Motor Trade Finance (MTF) has urged shareholders to sit tight as it engages with competing suitors Turners and bank Heartland New Zealand - both of which are interested in taking a stake in the company.

A focus of the issue is becoming the implications of Turners, which wants 20%, gaining more than 10%, which would then become a blocking stake and scuttle any future takeover offer for MTF.

Also canvassed is the present commission payments for those MTF shareholders who are car dealers.

For Turners to get the 20% stake is conditional on the board and shareholders changing the company's constitution to allow holdings above 10%.

Heartland warned last week a more than 10.1% holding formed a blocking stake against any future takeover offer, a prospect MTF also raised yesterday.

MTF chairman Stephen Higgs said yesterday the board was in the process of seeking an update to an earlier valuation - of $1.16 per share, from an independent source - with the updated valuation available before the closing date of the Turners offer, on October 17.

Turners has offered $1.15 per share, worth about $14.3million, but Mr Higgs reiterated Turners could not get more than 10% of MTF's ordinary shares without both board and shareholder approval.

There are 38.9million preference shares on issue, which do not get a vote, while the 23.07million ordinary shares are held by more than 700 car dealers across the country.

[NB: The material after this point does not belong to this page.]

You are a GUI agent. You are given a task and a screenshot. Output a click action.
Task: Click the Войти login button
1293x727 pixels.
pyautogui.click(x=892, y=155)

Craigs Investment Partners broker Chris Timms said with two suitors vying for MTF, ''shareholders are likely to just sit tight''.

Mr Higgs said the board was still considering whether having Turners holding a more than 10% stake would be beneficial to the company and shareholders.

''A major consideration in this assessment is that a stake of up to 20% would materially limit the ability of any other party to make an offer for MTF.

''This may have value consequences for all MTF stakeholders,'' Mr Higgs cautioned.

He said the board was ''seeking further engagement'' with Turners and was also taking advice.

''At this point, we believe it is advisable for shareholders to await further advice from the board before making a decision to accept the Turners offer,'' Mr Higgs said.

Heartland put a proposal to MTF last year, which was rebuffed and only publicly came back into the picture after Turners' offer went public a week ago.

''Although a number of factors have changed since the [earlier $1.16] valuation, the board does not believe the current value is likely to be materially lower than last year's valuation and does believe it could well be higher,'' Mr Higgs said.

Another important factor was whether Turners' offer would prompt changes to commission arrangements for shareholders who operate car yards.

Mr Higgs said the valuation was ''substantially higher'' for active shareholders, as in addition to the base value per share they also ''enjoy value'' from extra commission from their ''relationship with, and control over, MTF''.

''These shareholders should have regard to this additional value and the possibility of its loss or diminution, should there be changes to MTF's commission arrangements following the Turners offer,'' Mr Higgs said.